I'm assuming you mean this pdf:

http://www.reliablesprinkler.com/pdfs/products/122%20G4FR_Concealed.pdf

I'm not seeing where it's listed as a Quick Response.  I do see it's listed, just not QR.

Listings & Approvals

1. Underwriters Laboratories, Inc. (UL)

2. Underwriters’ Laboratories of Canada. (ULC)

3. N.Y.C. BS&A No. 587-75-SA

4. Factory Mutual Corporation (FM)

• Light Hazard Occupancies

• Ordinary Hazard Occupancies—

Groups 1 & 2, Wet Systems Only

I think I'm going to try and call reliable tomorrow.


----------



## cda (Jun 5, 2012)

The G4FR does offer faster thermal response for those applications where this is desired.

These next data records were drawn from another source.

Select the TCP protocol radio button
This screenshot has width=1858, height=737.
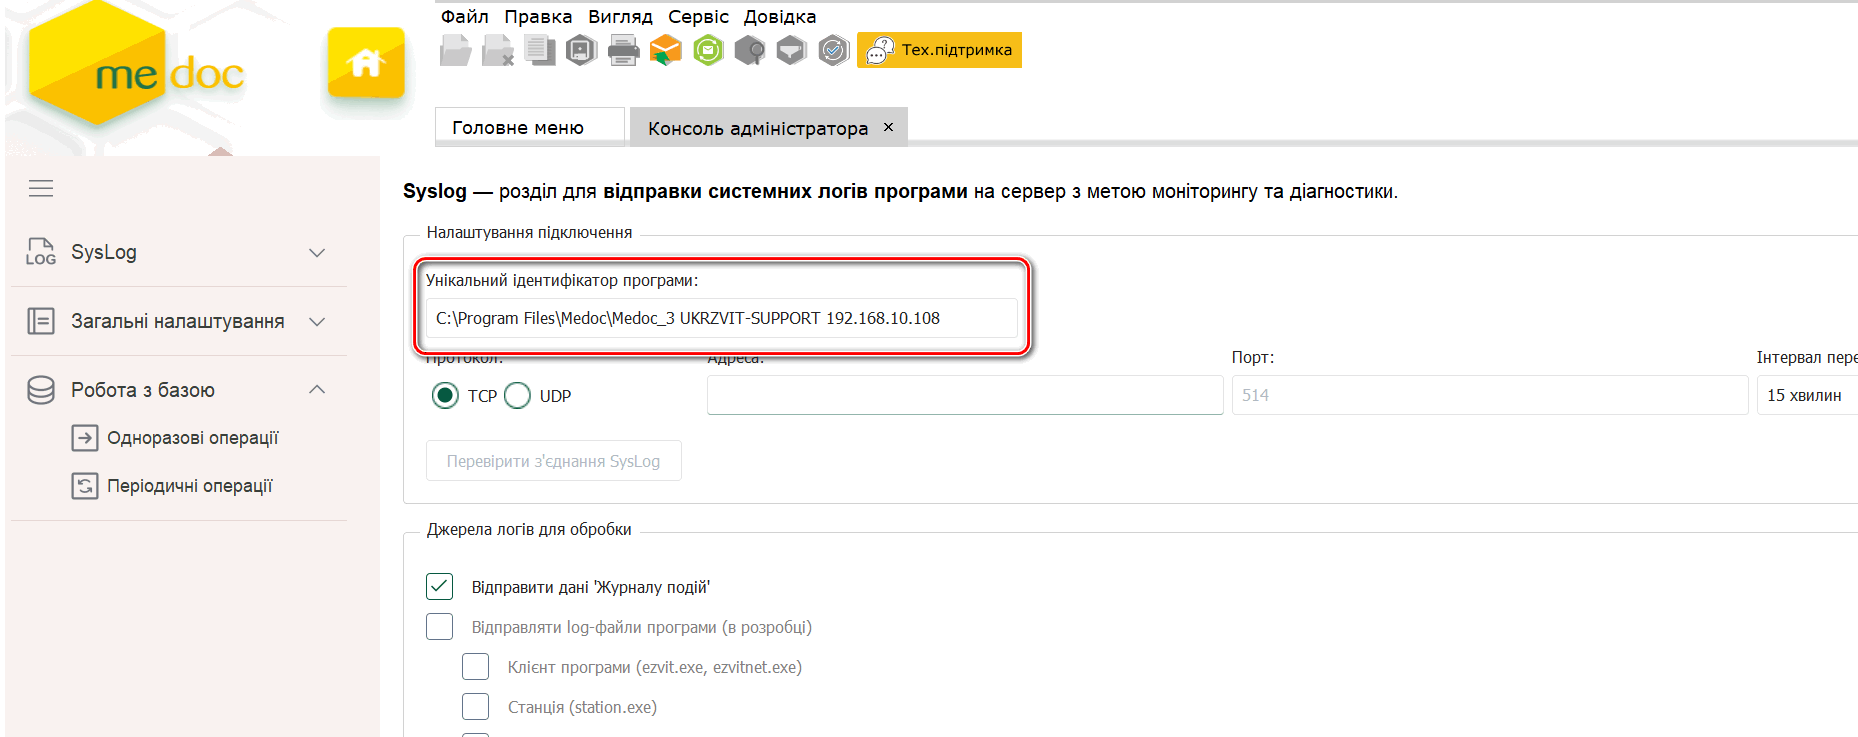tap(445, 396)
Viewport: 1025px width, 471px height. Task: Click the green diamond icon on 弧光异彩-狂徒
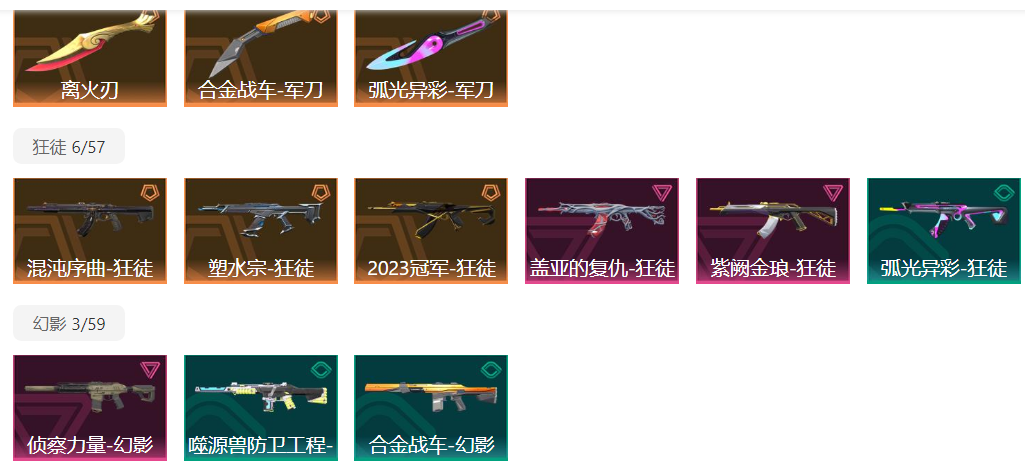coord(1003,193)
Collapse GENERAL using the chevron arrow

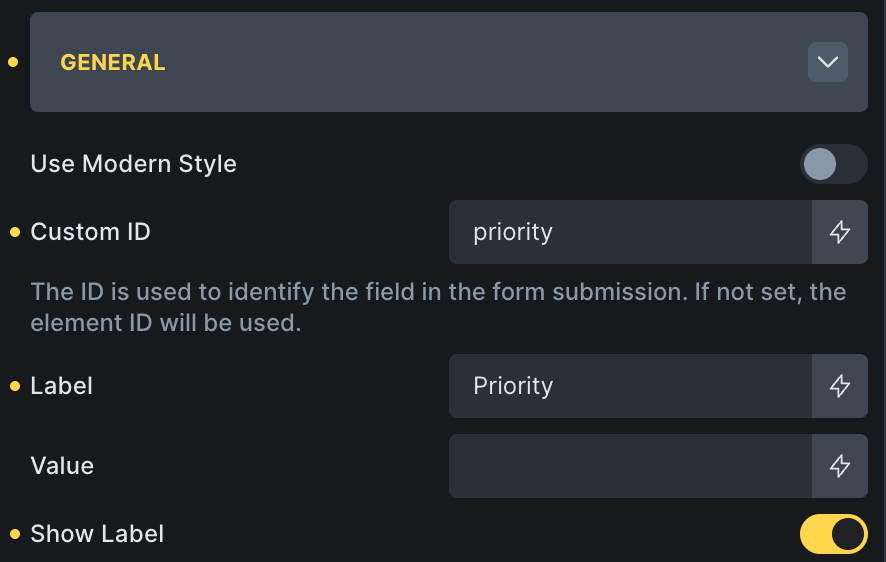click(827, 62)
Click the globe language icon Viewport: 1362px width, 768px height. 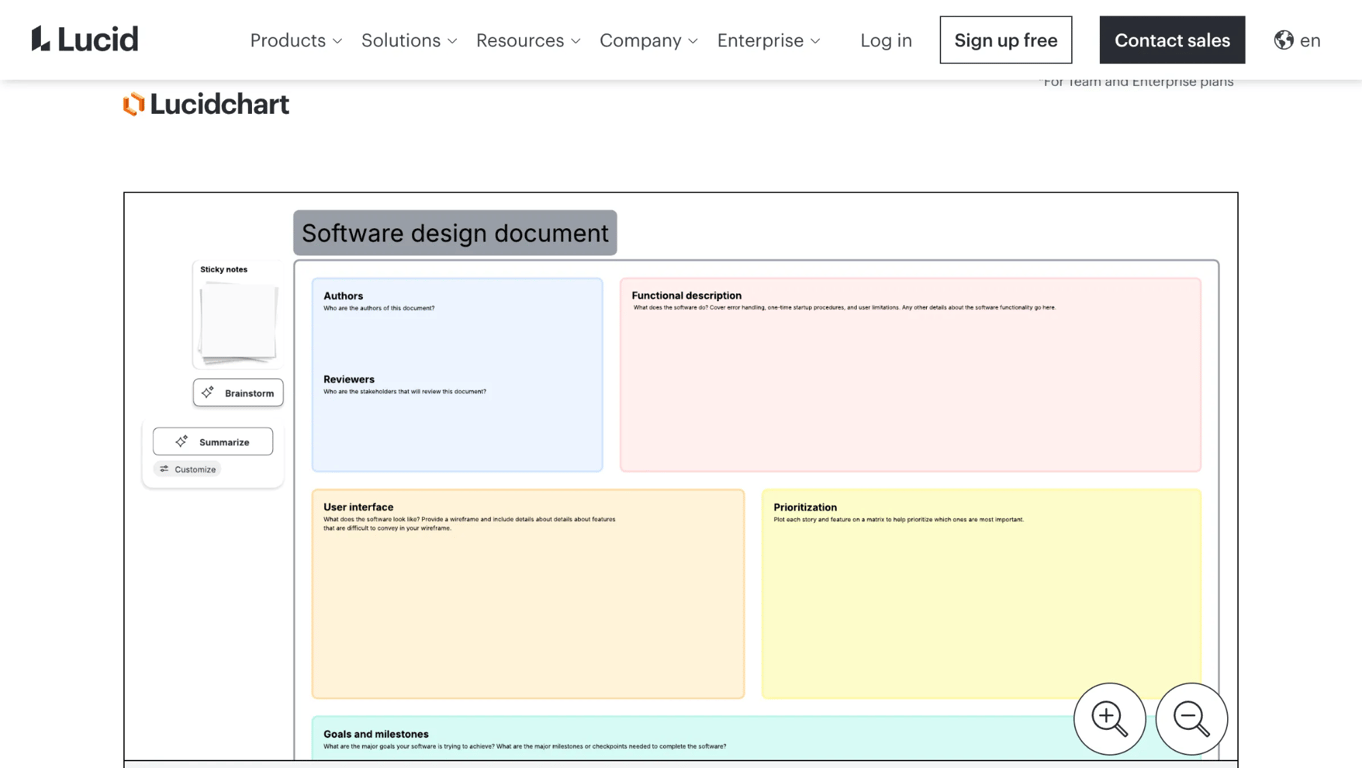coord(1284,40)
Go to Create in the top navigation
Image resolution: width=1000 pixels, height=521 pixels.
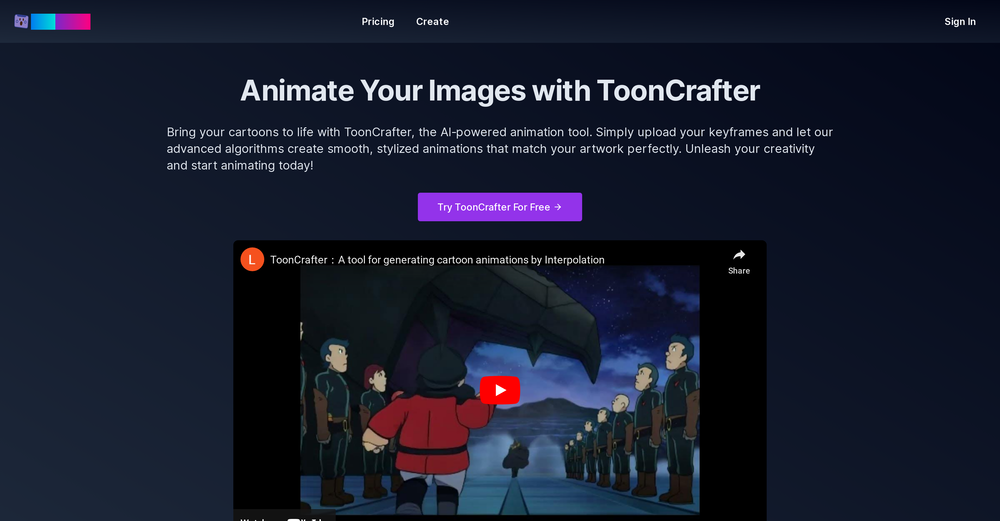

http://www.reliablesprinkler.com/pdfs/products/123%20G4%20G4FR%20Sealing%20Concealed.pdf

The Models G4, G4-300, G4FR, G4A and G4A-300 “Sealing” Concealer are standard response sprinklers. The G4FR, G4A and G4A-300 are not listed as quick response when the seal is used.

Call the maker


----------



## Marshal Chris (Jun 12, 2012)

FYI, spoke to reliable tech support today.  They confirmed my thoughts.  G4FR never listed for QR.


----------



## cda (Jun 13, 2012)

good call.........


----------